'''

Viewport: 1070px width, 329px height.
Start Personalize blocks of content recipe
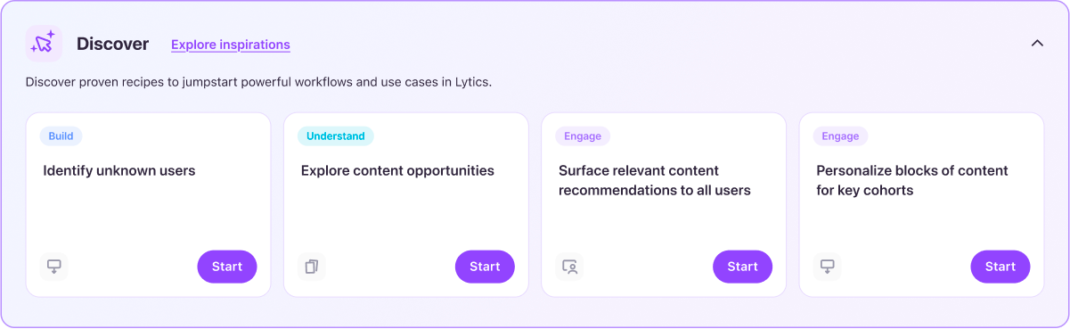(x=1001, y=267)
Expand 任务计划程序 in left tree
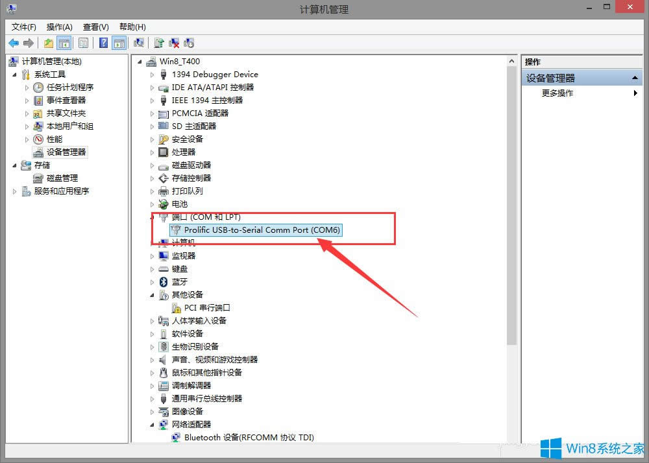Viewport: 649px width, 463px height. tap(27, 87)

'''

▶ Activity
Could you reproduce the listing above word for word while leaving out its pictures?

▶ Result
Viewport: 1070px width, 329px height.
Start Personalize blocks of content recipe
(x=1001, y=267)
Expand 任务计划程序 in left tree
Viewport: 649px width, 463px height. tap(27, 87)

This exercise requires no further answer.